The Role of Parents in Treatment
CBT for PPCS is successful when parents are fully participating in all the strategies. “Parents need to prompt their kids to practice their relaxation strategies, help them identify what sounds like a worry thought and how to restructure it,” says Dr. Catarozoli. “They certainly facilitate school resumption and getting back into other activities.”
Parents, understandably, want to support their children, but pushing them to be uncomfortable can be difficult. “We work with parents a lot on not accommodating, meaning not allowing a child to avoid getting back into these activities because of their fears,” she says. “We also support the parents and managing their own anxiety. If parents are anxious and nervous about their child going back to school or sports, the child is going to pick up on it. We want a parent to be giving a vote of confidence and that can take some coaching to help facilitate.”
Keys to Successful Adaptation
Adapting CBT for PPCS might seem difficult to some mental health providers who do not treat patients with concussions on a regular basis. However, Dr. Catarozoli asserts that they don’t need to have experience with a specific medical condition to use CBT to treat it; rather they should lean into their psychiatric training and use that to their advantage. “This is just adapting all of the core strategies you already know and deliver all the time for a slightly different treatment target,” she says. “I’m not a concussion expert. I’m a CBT expert and that’s what really makes you qualified to do this.”
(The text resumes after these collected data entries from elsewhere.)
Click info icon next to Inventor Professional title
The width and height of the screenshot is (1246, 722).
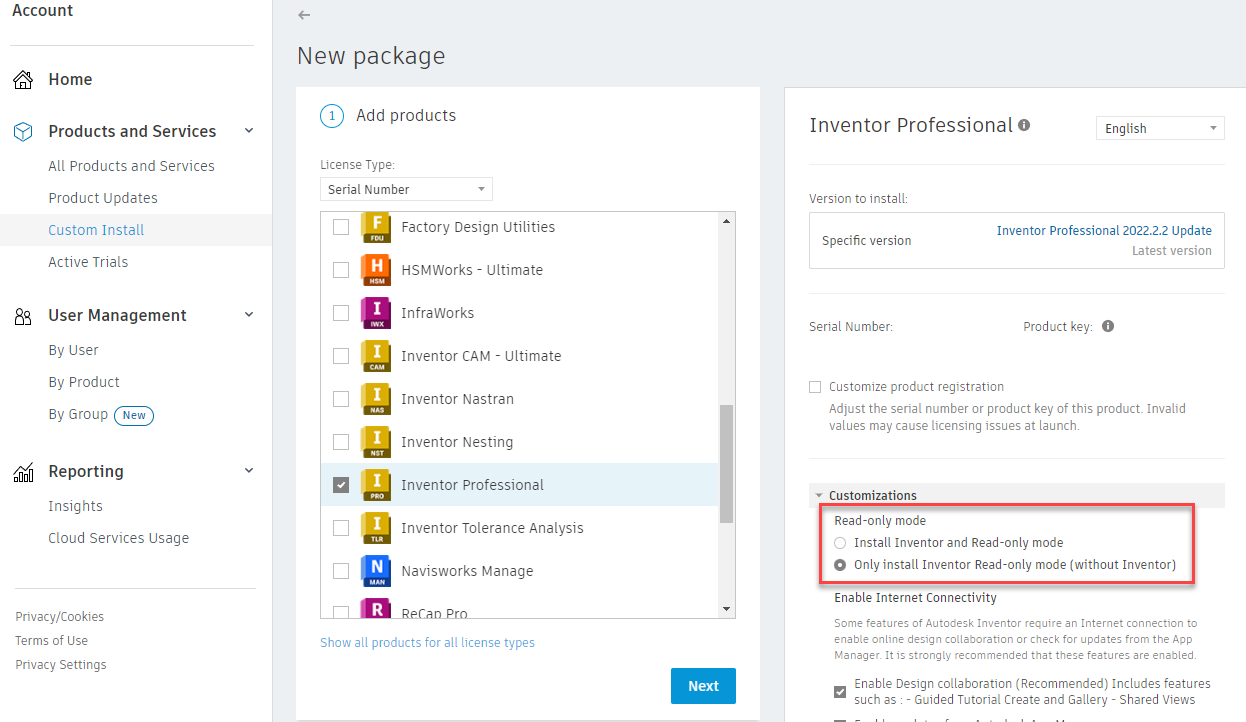tap(1024, 125)
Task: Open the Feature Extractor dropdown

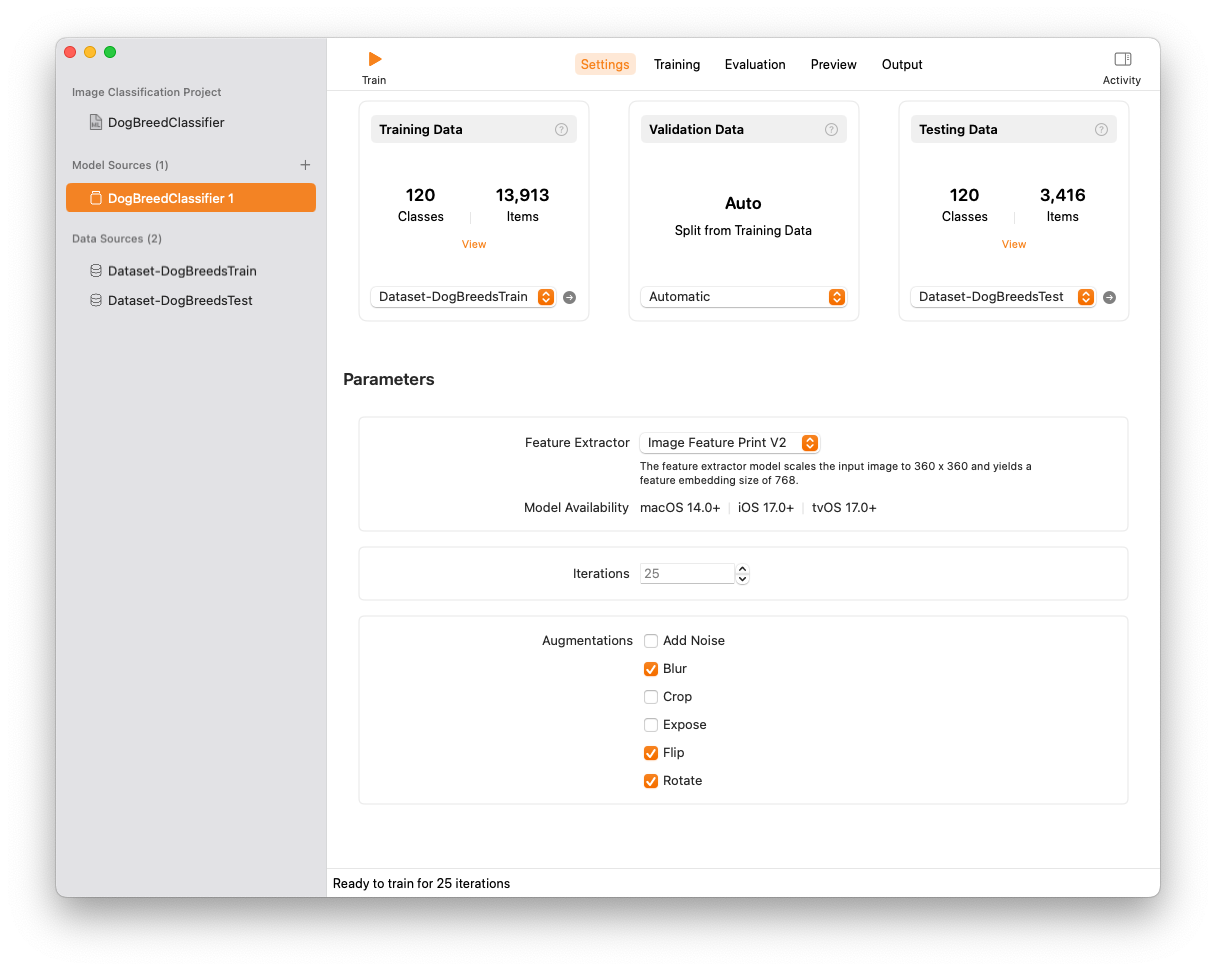Action: tap(729, 443)
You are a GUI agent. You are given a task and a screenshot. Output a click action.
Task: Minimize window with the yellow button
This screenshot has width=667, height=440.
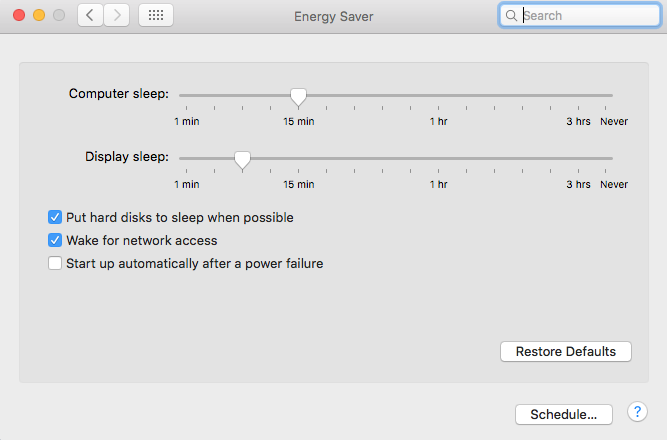tap(39, 15)

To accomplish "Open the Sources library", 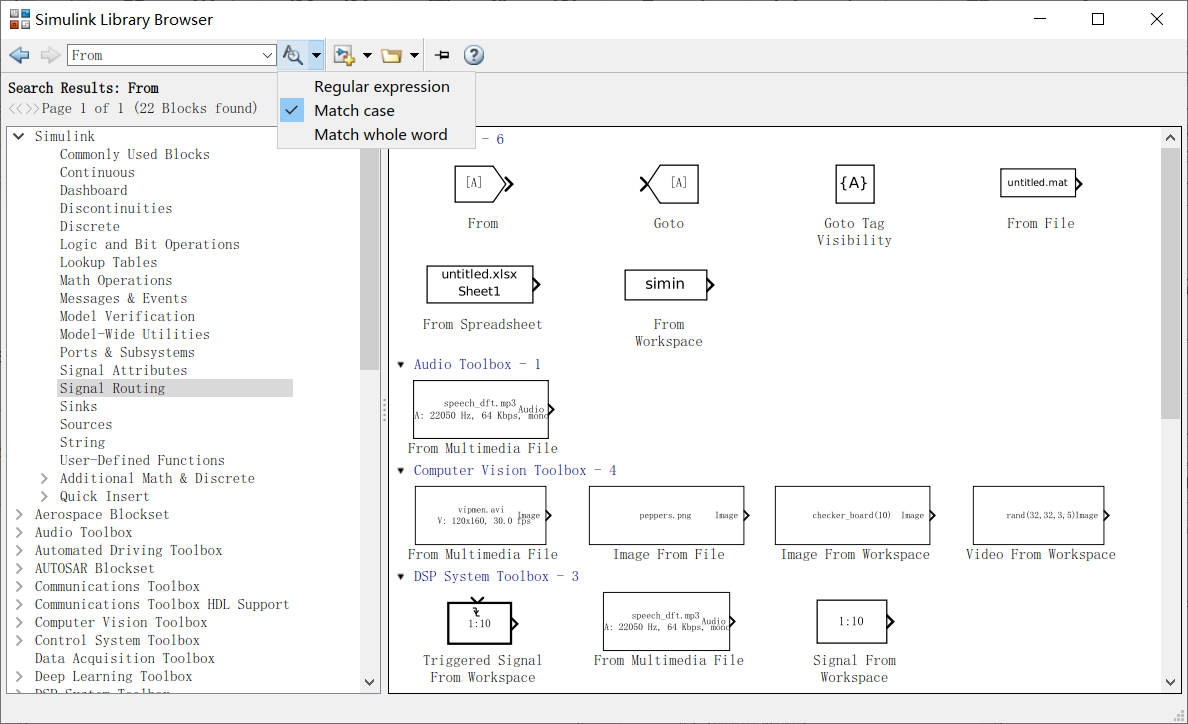I will pos(85,424).
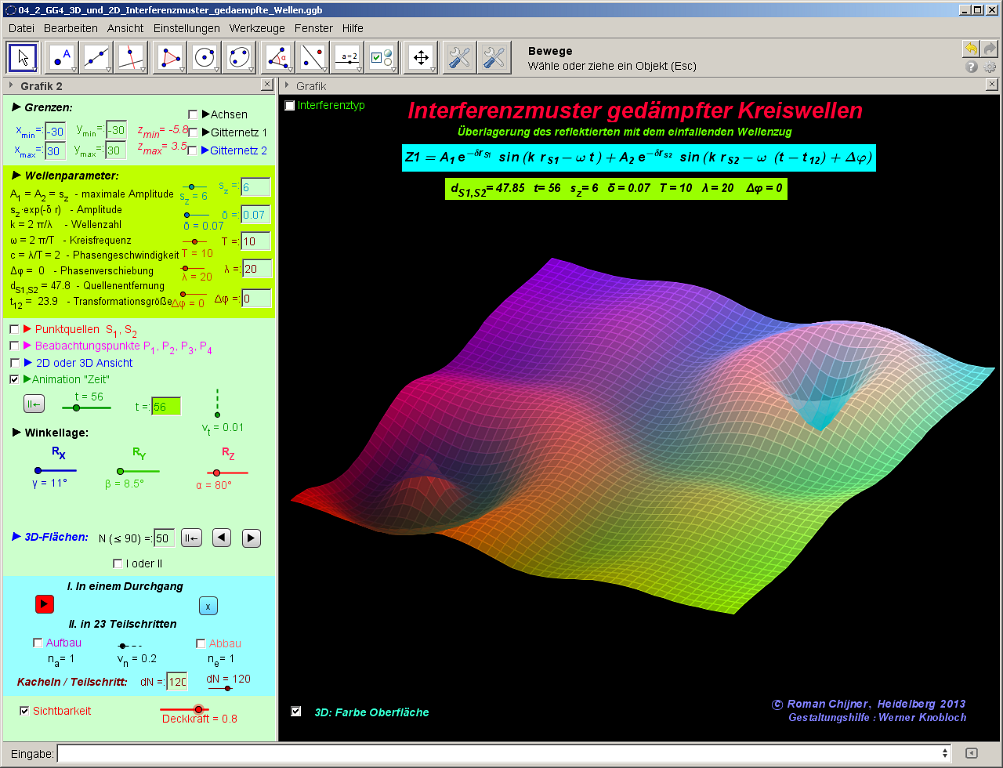Open the Ansicht menu
Screen dimensions: 1003x768
[x=125, y=28]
Dr. Catarozoli also says that being flexible is key to the success of this intervention. “Working in a medical clinic, it’s fast-paced and appointments are briefer,” she says. “This is not your typical 45-minute session. It requires pivoting at times based on if somebody needs to go have an MRI or another procedure. Having a flexible mindset in how you adapt this treatment is critical.”
Embracing a Multidisciplinary Approach to Recovery
At NewYork-Presbyterian and Weill Cornell Medicine, pediatric psychologists are integrated across all medical subspecialty groups. “We’ve been integrated with neurology, so this means if a child comes in to see one of our neurologists for a concussion, they automatically have access to visits with a pediatric psychologist, and pediatric psychology is embedded into the team approach,” says Dr. Catarozoli.
Rather than having to refer a family out to a specialty psychology or psychiatry clinic where there’s limited capacity and it requires the family to go somewhere new, to go through a whole other intake process, they can be seen in the same place, oftentimes on the same day or even in the same visit as their physician in the concussion clinic. It’s a one-stop shop where we’re putting their mental health on par with their physical health.
— Dr. Corinne Catarozoli
This approach to integrated care removes some of the barriers that kids and their families might face when seeking psychiatric help separately. “It’s one of the best ways to reach patients,” she says. “Rather than having to refer a family out to a specialty psychology or psychiatry clinic where there’s limited capacity and it requires the family to go somewhere new, to go through a whole other intake process, they can be seen in the same place, oftentimes on the same day or even in the same visit as their physician in the concussion clinic. It’s a one-stop shop where we’re putting their mental health on par with their physical health.”